The survey also shows some variation in performance between NHS trusts, with a small group performing poorly across many of the questions. Those that scored ‘worse than expected’ for 10% or more of all of the questions are:
·         Coventry and Warwickshire Partnership NHS Trust (inspected by CQC in January 2014 – not rated)
·         Leicestershire Partnership NHS Trust (inspected by CQC in March 2015 and rated Requires Improvement)
·         Lincolnshire Partnership NHS Foundation Trust (to be inspected by CQC in November 2015)
·         North Essex Partnership University NHS Foundation Trust (inspected by CQC in August 2015 – awaiting rating)
·         The Isle of Wight NHS Trust (inspected by CQC in June 2014 and rated Requires Improvement)

Those that scored ‘better than expected’ for 10% or more of all of the questions are:
·         Bradford District Care NHS Foundation Trust (inspected by CQC in June 2014 and rated Good)
·         Cheshire and Wirral Partnership NHS Foundation Trust (inspected in June 2015 – awaiting rating)
·         Mersey Care NHS Trust  (inspected by CQC in June 2015 and rated Good)
·         NAVIGO Health and Social Care CIC (to be inspected by CQC in January 2016)
·         Tees, Esk and Wear Valleys NHS Foundation Trust  (inspected by CQC in January 2015 and rated Good)

Dr Paul Lelliott, Deputy Chief Inspector of Hospitals (lead for mental health) said: “Overall it is disappointing that there has been no notable improvement from last year’s survey.

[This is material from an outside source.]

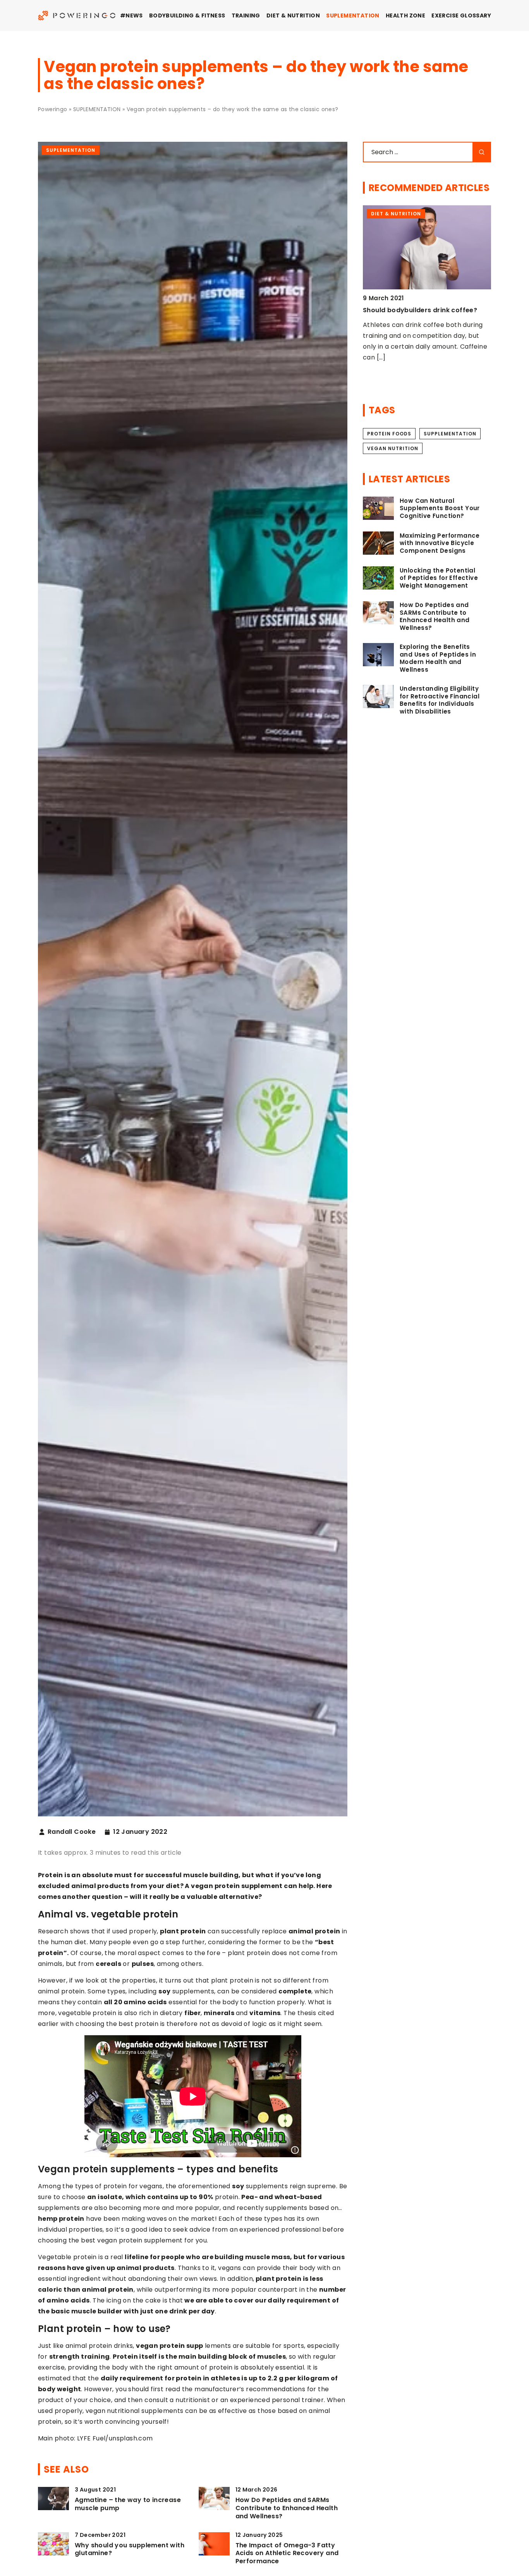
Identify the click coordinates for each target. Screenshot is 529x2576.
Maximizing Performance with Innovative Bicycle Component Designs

In particular, the fact that over a quarter of people reported a poor experience of their care is worrying and must be acted on.

“Community mental health services play a vital role in supporting people with their mental health problems without needing to stay in hospital.  It is imperative that the NHS gets this right.

“We urge all NHS trusts and in particular those that have performed poorly to reflect on what the survey tells them about what their patients think of their services act on the findings.

“We will consider the results of this survey in our inspections so that we can be confident that people receive the safe, high-quality and compassionate care they deserve.”